Pam’s recollections of those awful postpartum months were hazy, but she remembered Faith crying constantly, as if the infant had been channeling her mother’s confusion and misery. She was better off without me.
“Miz Wilson! You up there?” Trudy’s footsteps sounded on the stairs, nearly as loud as her strident voice. A frail old lady, Trudy was not.
“Yes, ma’am,” Pam called back, summoning the energy to stand. Get back on your feet. It was a life lesson it seemed she was always learning. Some day, she vowed, all of this would be behind her and she truly would be able to stand on her own, without daily calls to Annabel. Maybe—in the distant future—Pam would even be stable enough to be there for others, help them regain their balance.

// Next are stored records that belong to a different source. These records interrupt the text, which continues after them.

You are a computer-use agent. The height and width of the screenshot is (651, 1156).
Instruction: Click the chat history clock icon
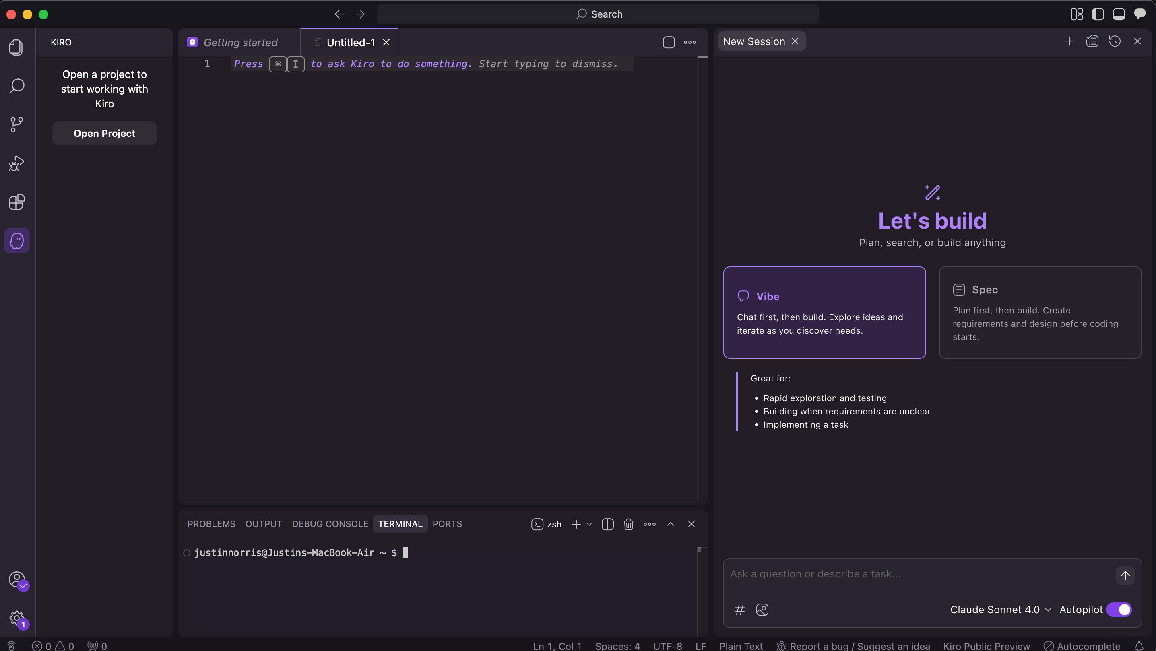tap(1114, 42)
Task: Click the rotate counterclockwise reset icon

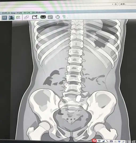Action: (x=58, y=17)
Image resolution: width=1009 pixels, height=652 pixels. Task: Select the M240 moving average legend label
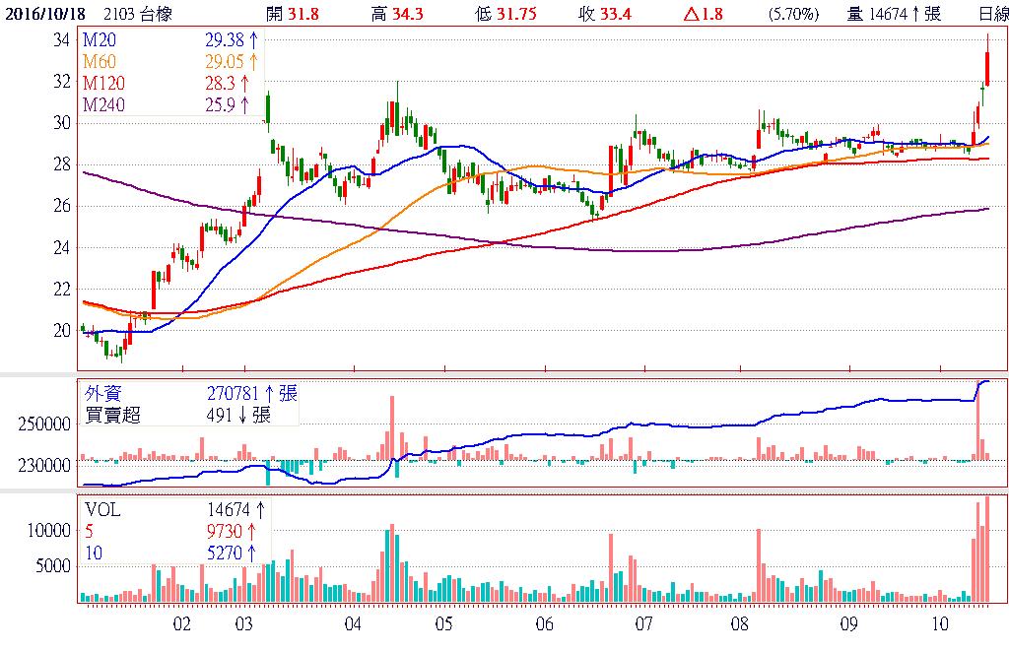(104, 104)
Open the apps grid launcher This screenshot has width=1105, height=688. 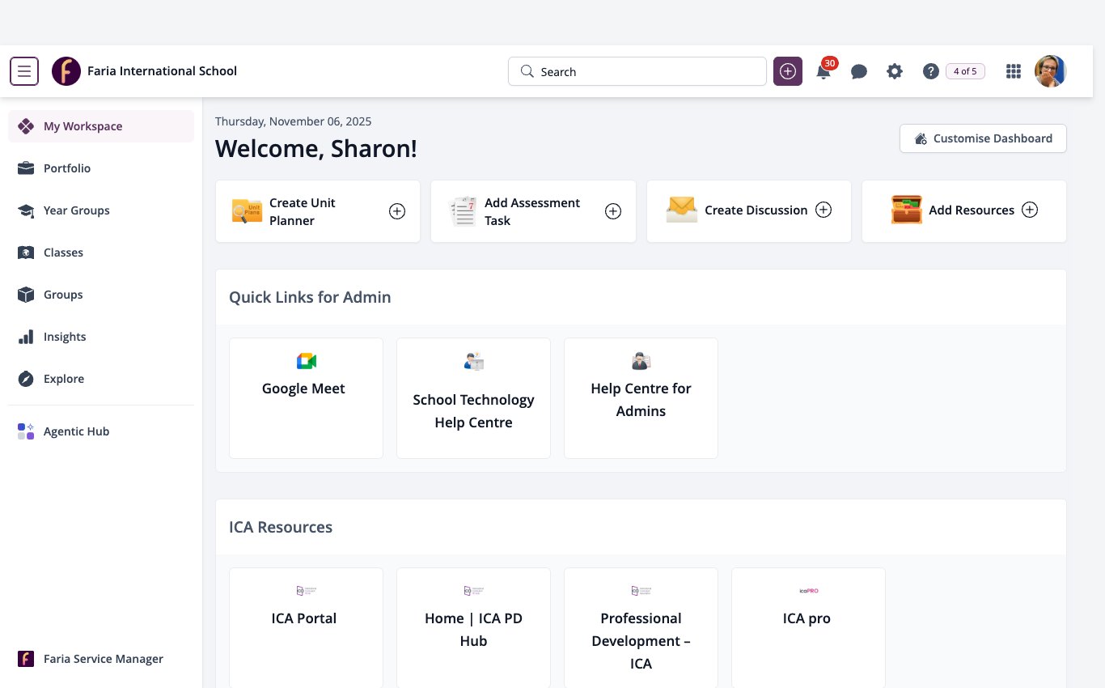click(1013, 71)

Some day. Pam opened the door to her room, checking the impulse to ask Trudy why she’d let Nick up here? “Good morning. You’re the second surprise visitor I’ve had today.”
Trudy’s snowy brows lifted. “And this is how you greet visitors? Where are your clothes, girl? Day’s half over.”
“I drove to Mississippi from California. I had some sleep to catch up on.”
“You just be sure and catch up on your sleep alone.” Trudy craned her head, scrutinizing the bedroom. “That Nick Shepard isn’t still up here, is he? He promised he’d take only a few minutes of your time and that he needed to see you immediately because it was a family emergency.” She snorted. “I suppose you’re gonna try to tell me you two are cousins?”